[Task requirements]
1) In the column on police action in Ottawa, how many students were fatally shot at Kent State?
2) From the column on police action in Ottawa, set down the stretch from "ROTHENBURGER – Police" through "to paddy wagons.".
3) Recast the paragraph of the column on police action in Ottawa that begins "Mel Rothenburger is a former mayor" as a bulleted list of its facts.

[Quoted passage]
_____

ROTHENBURGER – Police ‘surge’ against protesters shows patience, restraint
FOR GRIPPING TELEVISION, yesterday’s wall-to-wall coverage of police action against the protesters in Ottawa was hard to match and it will, no doubt, continue today and tomorrow.
Watching it unfold brought mixed feelings of sadness and relief. Sadness because it had come to this; relief at the professional way in which police moved in to start regaining control of the streets in front of Parliament Hill.
We’ve become used to watching riots south of the border in which police use batons, rubber bullets and tear gas against demonstrators, cracking skulls and dragging them off to paddy wagons.
That visual of the American way of doing crowd control goes back decades.
Who can ever forget or, at least, not be familiar with, Kent State in 1970, when the Ohio National Guard used real bullets against students protesting the Vietnam war, fatally shooting four and wounding nine?
Mel Rothenburger is a former mayor of Kamloops and a retired newspaper editor. He is a regular contributor to CFJC Today, publishes the ArmchairMayor.ca opinion website, and is a director on the Thompson-Nicola Regional District board. He can be reached at mrothenburger@armchairmayor.ca.
Yep, Real professional riding horses into a worked up crowd of protesters. The idiot that thought was a good idea needs to find a new line of work.
It’s really impressive how the police have handled this (and thanks to the CBC for the play-by-play). The past two years have shown that Canadians value human life. Through patient work, the police in Ottawa are demonstrating those same values.
Well said Mr. MR. I was a bit afraid, still I am actually, that some sort of violence would’ve made headlines but thankfully nothing so far. I may just add the the rhetoric coming from these “protesters” is just downright absurd.

_____

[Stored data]
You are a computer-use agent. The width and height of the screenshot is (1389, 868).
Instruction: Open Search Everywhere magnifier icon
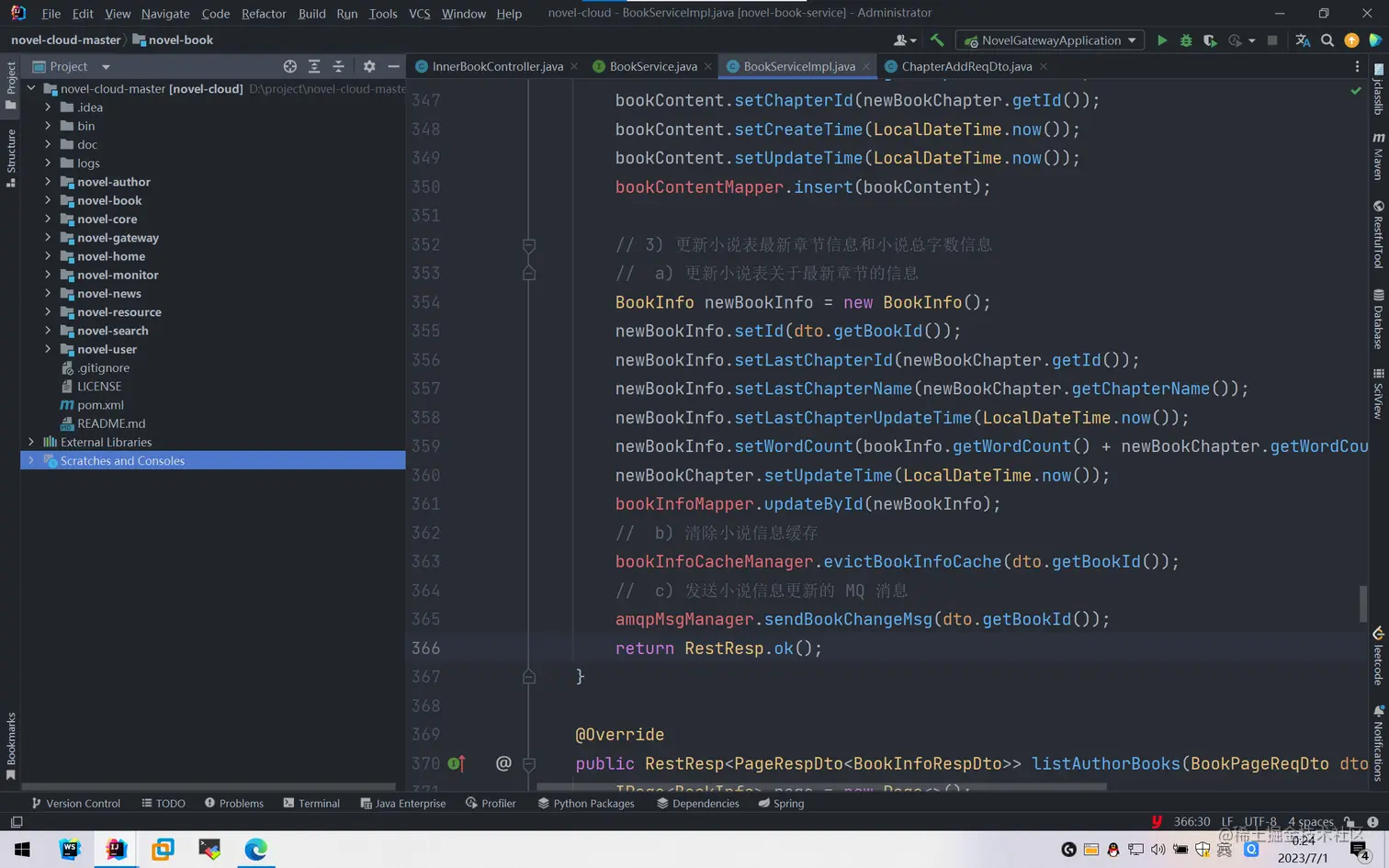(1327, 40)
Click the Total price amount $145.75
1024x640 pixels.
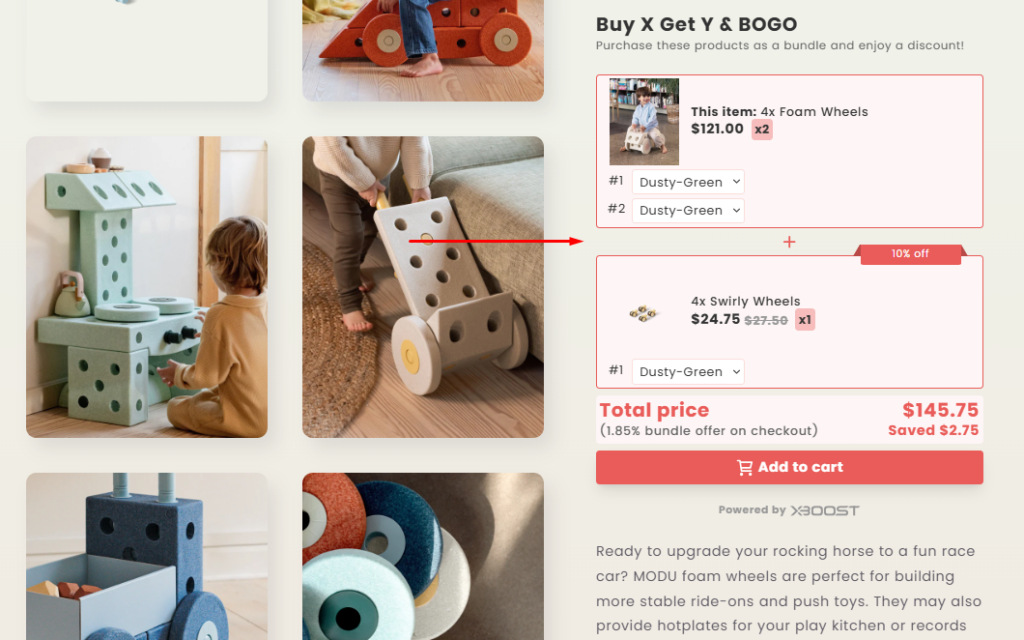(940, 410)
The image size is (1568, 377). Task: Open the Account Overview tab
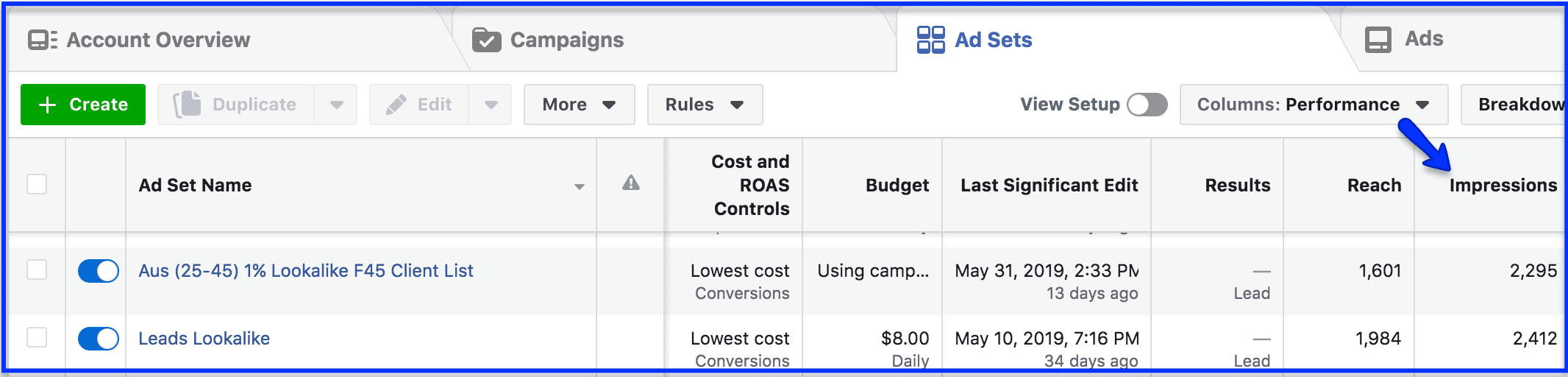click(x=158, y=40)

_____

[Exercise answers]
1) Four.

2)
ROTHENBURGER – Police ‘surge’ against protesters shows patience, restraint
FOR GRIPPING TELEVISION, yesterday’s wall-to-wall coverage of police action against the protesters in Ottawa was hard to match and it will, no doubt, continue today and tomorrow.
Watching it unfold brought mixed feelings of sadness and relief. Sadness because it had come to this; relief at the professional way in which police moved in to start regaining control of the streets in front of Parliament Hill.
We’ve become used to watching riots south of the border in which police use batons, rubber bullets and tear gas against demonstrators, cracking skulls and dragging them off to paddy wagons.

3)
- Former mayor of Kamloops
- Retired newspaper editor
- Regular contributor to CFJC Today
- Publishes the ArmchairMayor.ca opinion website
- Director on the Thompson-Nicola Regional District board
- Can be reached at mrothenburger@armchairmayor.ca